**TASK**
Every line holding the word "computer" should be copied from the material.

Top of RECORDS FOR PROCESSING

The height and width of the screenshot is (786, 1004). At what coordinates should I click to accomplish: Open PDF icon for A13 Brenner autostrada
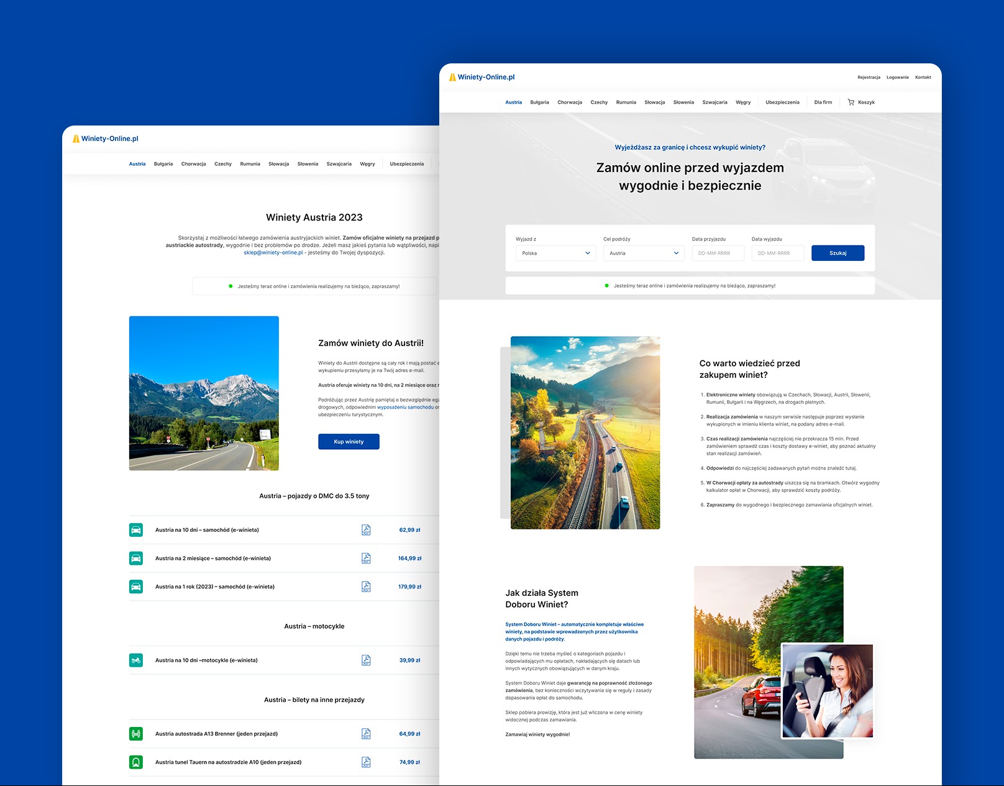pos(366,734)
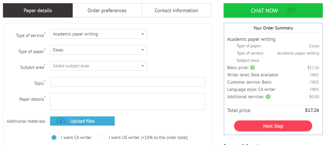Click the cloud upload icon
This screenshot has width=326, height=145.
click(61, 121)
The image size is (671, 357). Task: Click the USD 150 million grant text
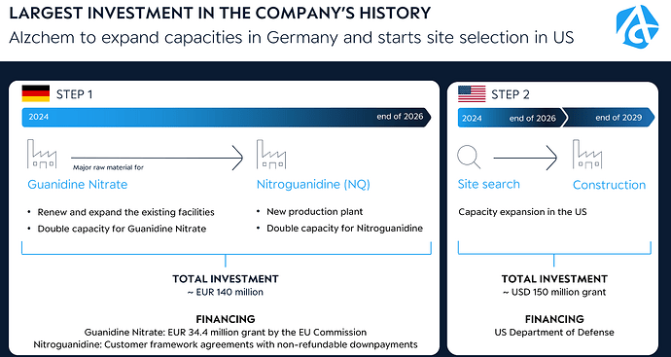point(554,293)
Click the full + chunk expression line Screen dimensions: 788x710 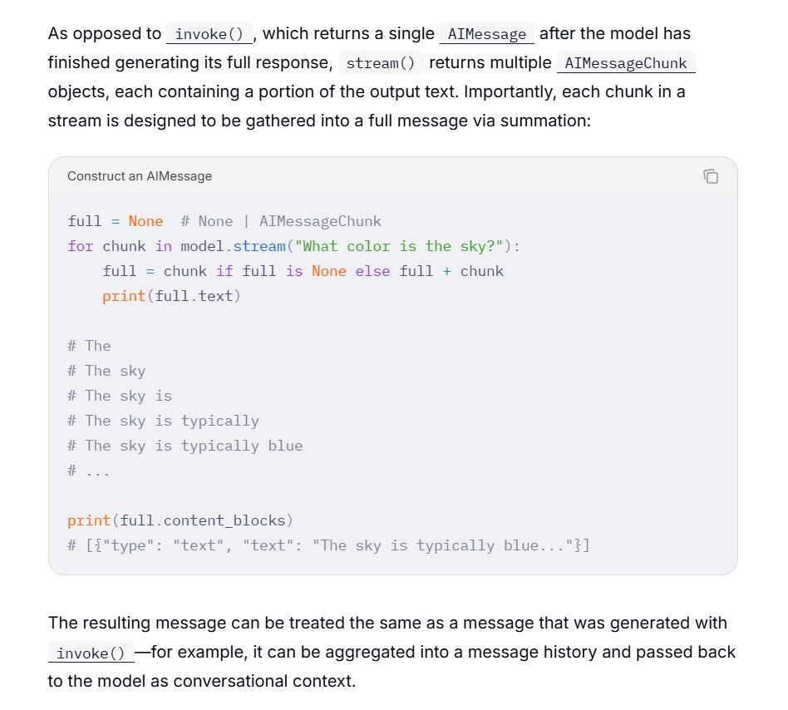tap(303, 271)
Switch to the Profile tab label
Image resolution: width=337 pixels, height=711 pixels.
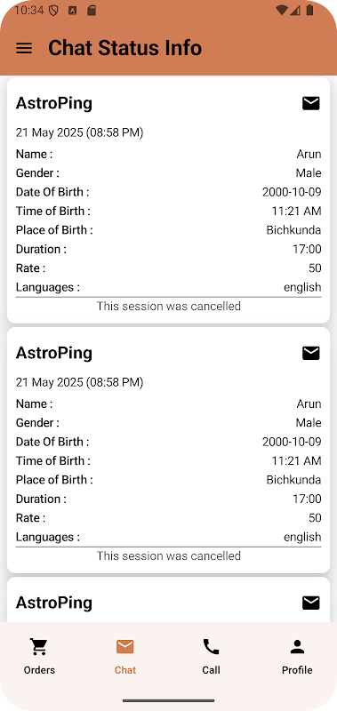pos(297,670)
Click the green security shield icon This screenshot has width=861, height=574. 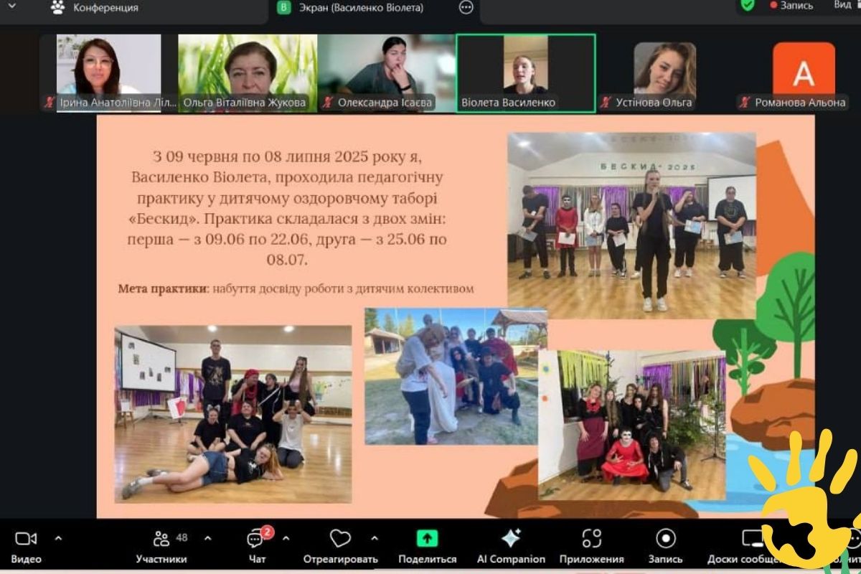(748, 6)
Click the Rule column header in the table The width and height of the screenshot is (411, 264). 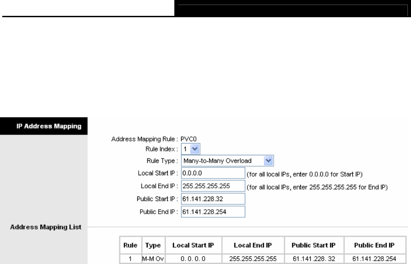click(130, 245)
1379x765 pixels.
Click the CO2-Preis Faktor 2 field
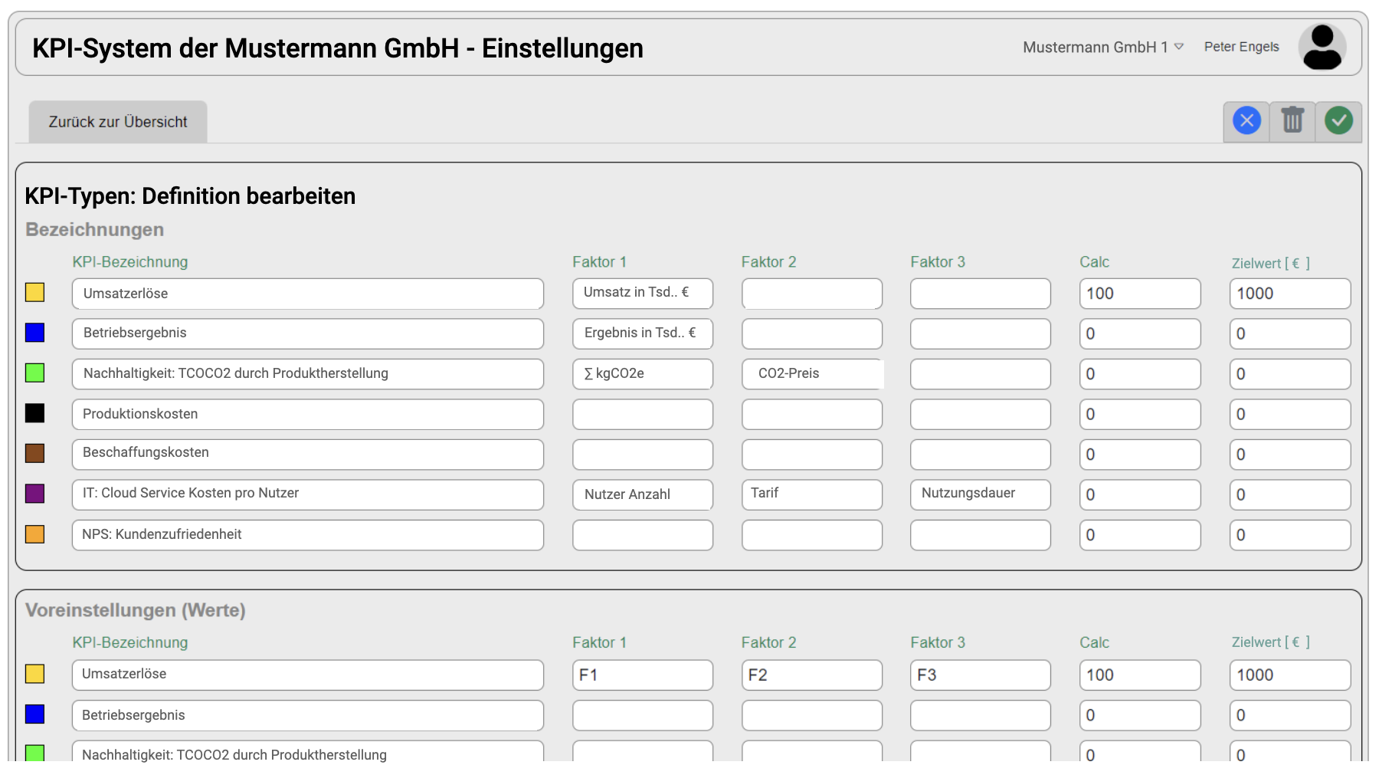[x=811, y=374]
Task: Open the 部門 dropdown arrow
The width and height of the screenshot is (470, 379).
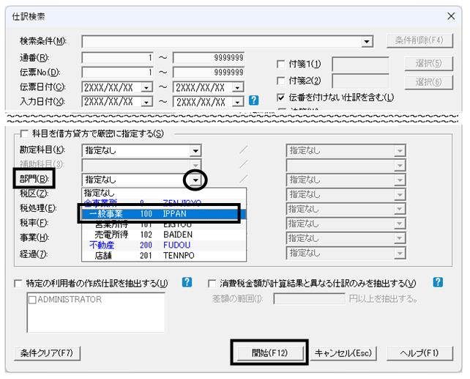Action: click(x=195, y=180)
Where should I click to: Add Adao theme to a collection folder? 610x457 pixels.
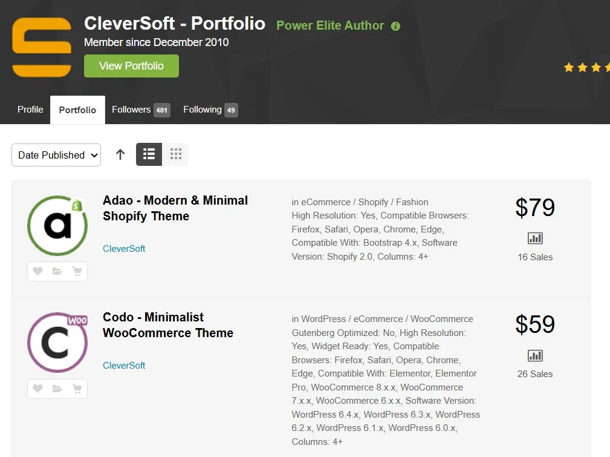(x=57, y=272)
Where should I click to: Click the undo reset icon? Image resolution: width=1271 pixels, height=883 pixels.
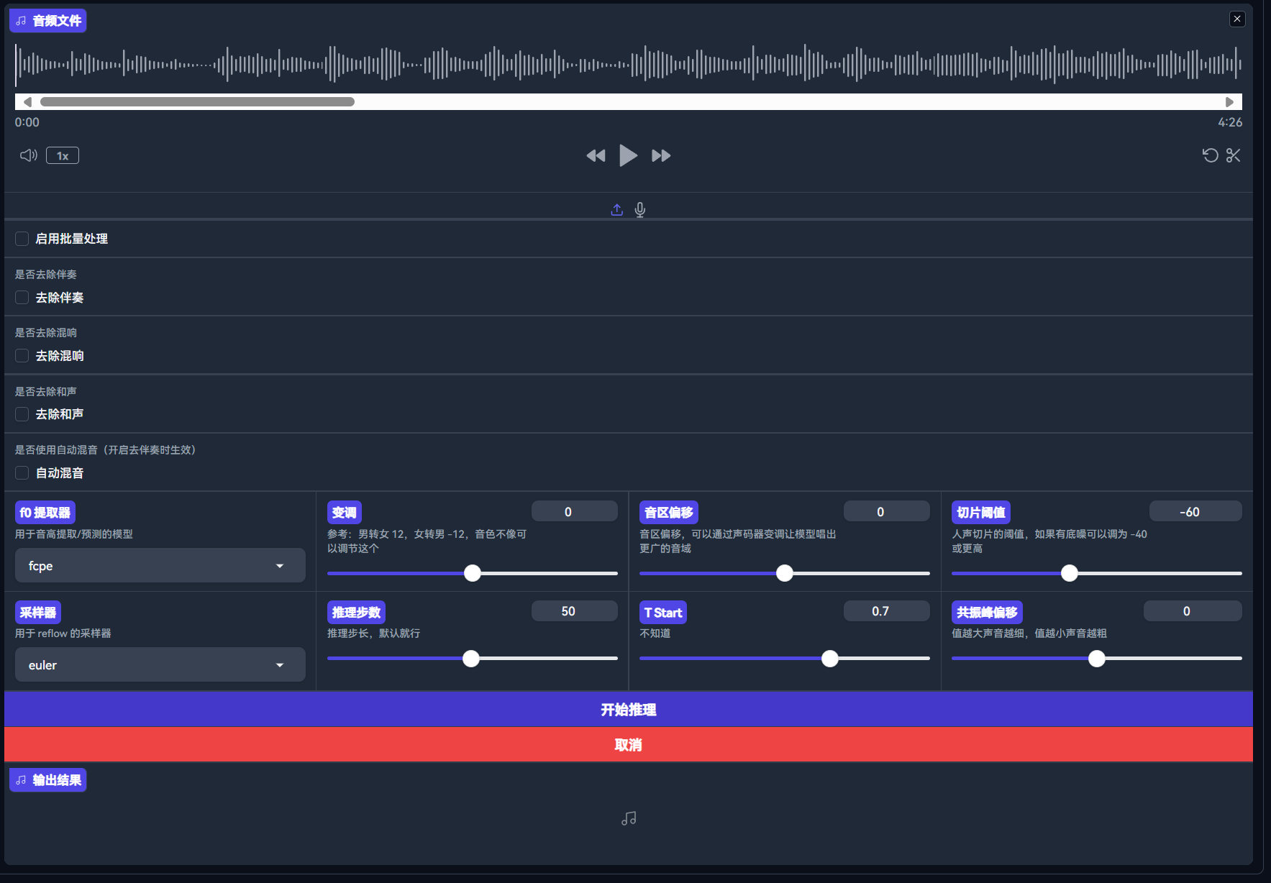point(1210,155)
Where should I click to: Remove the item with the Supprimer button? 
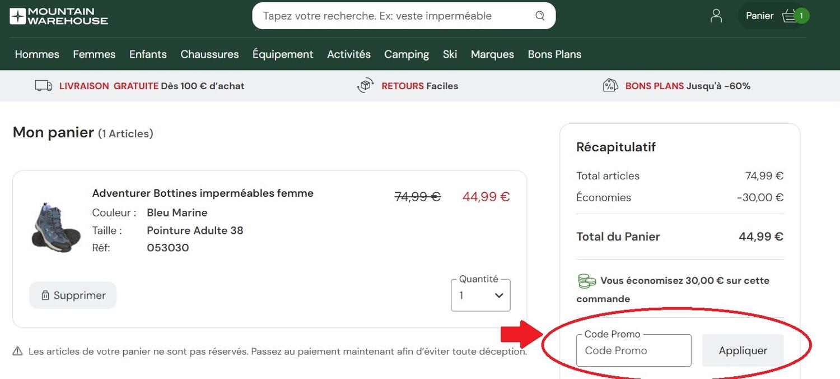(73, 295)
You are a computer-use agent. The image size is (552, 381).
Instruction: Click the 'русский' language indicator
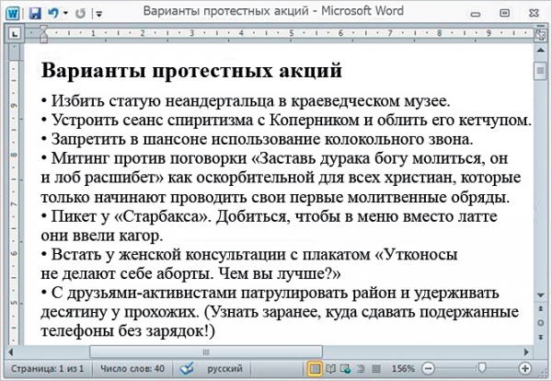224,368
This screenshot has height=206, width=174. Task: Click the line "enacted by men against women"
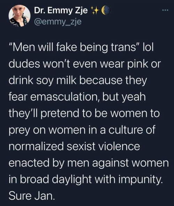click(89, 163)
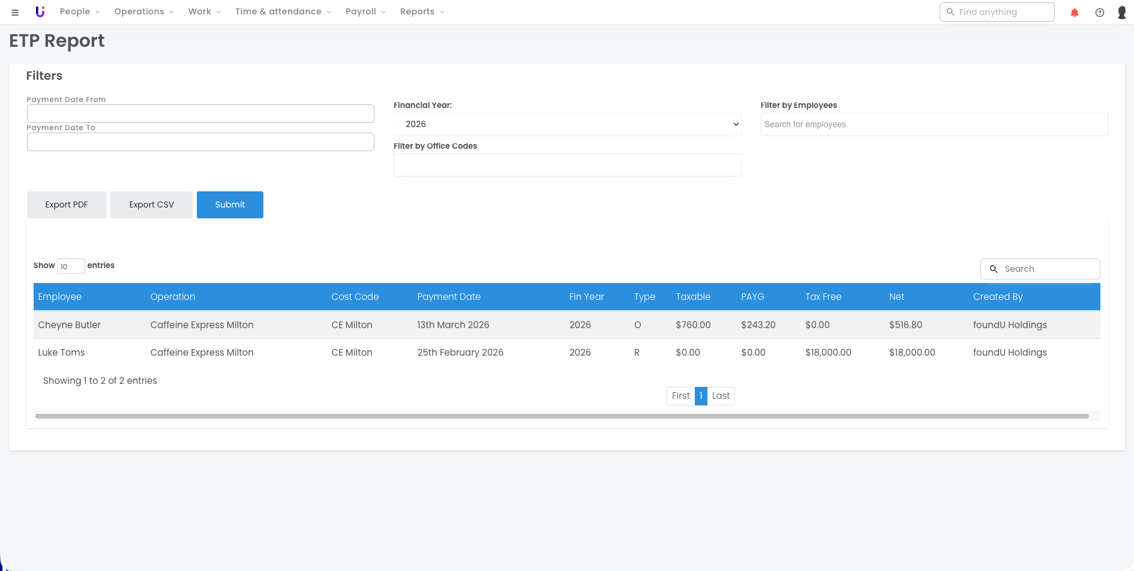Viewport: 1134px width, 571px height.
Task: Open the Payroll menu
Action: click(365, 12)
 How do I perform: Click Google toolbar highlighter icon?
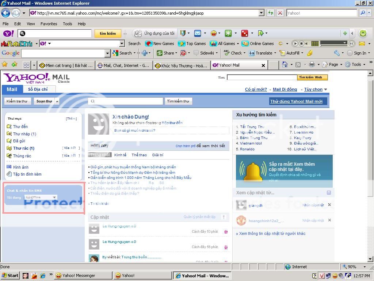[310, 53]
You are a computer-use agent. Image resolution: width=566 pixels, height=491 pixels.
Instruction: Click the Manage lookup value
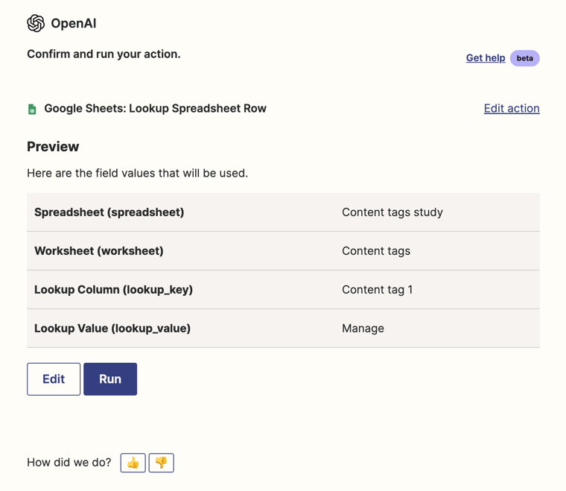(x=363, y=329)
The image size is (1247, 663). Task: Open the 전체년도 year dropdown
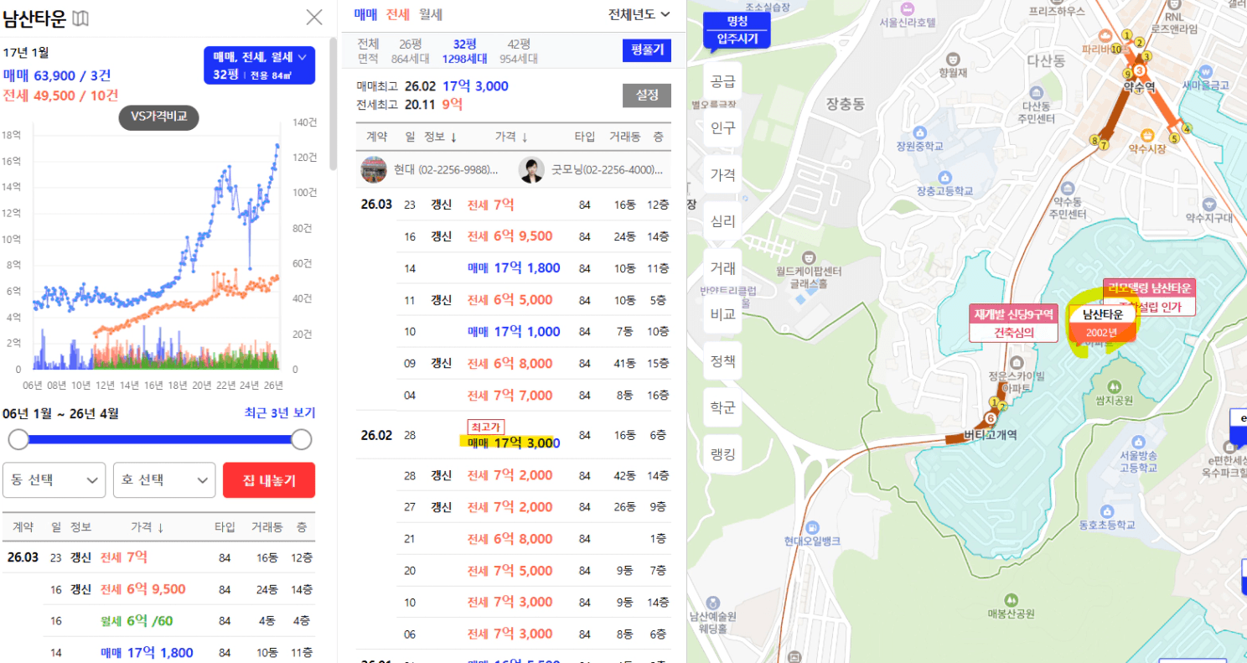(639, 14)
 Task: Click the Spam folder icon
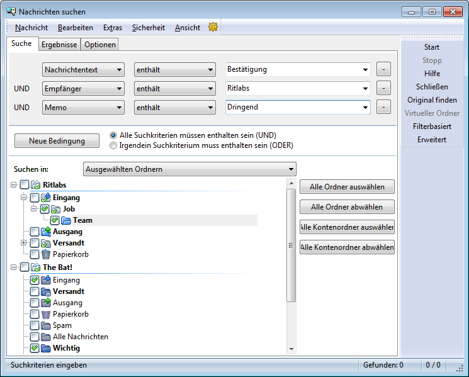coord(46,325)
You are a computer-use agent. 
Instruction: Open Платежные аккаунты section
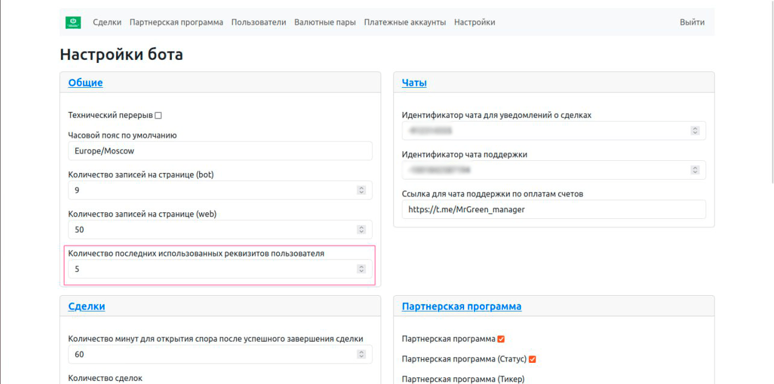(x=405, y=22)
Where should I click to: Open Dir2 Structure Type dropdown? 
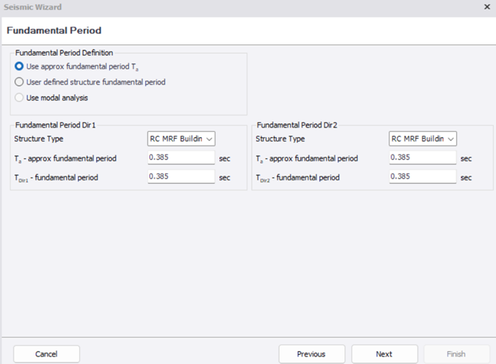(x=423, y=139)
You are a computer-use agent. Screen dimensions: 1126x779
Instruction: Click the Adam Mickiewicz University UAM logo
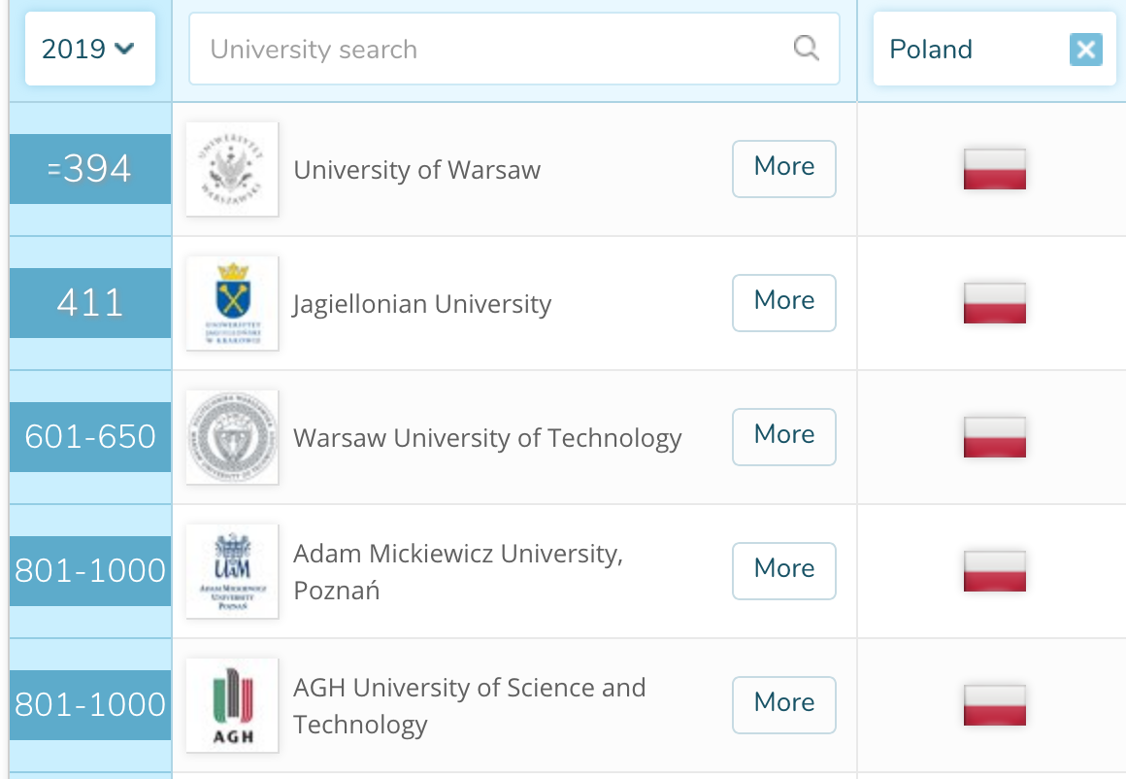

Bottom of RECORDS FOR PROCESSING

**OUTPUT OF THE EXERCISE**
You are a computer-use agent. The image size is (552, 381).
You are a computer-use agent. Image resolution: width=566 pixels, height=491 pixels.
You are a computer-use agent. 
You are a computer-use agent. Screen dimensions: 1126x779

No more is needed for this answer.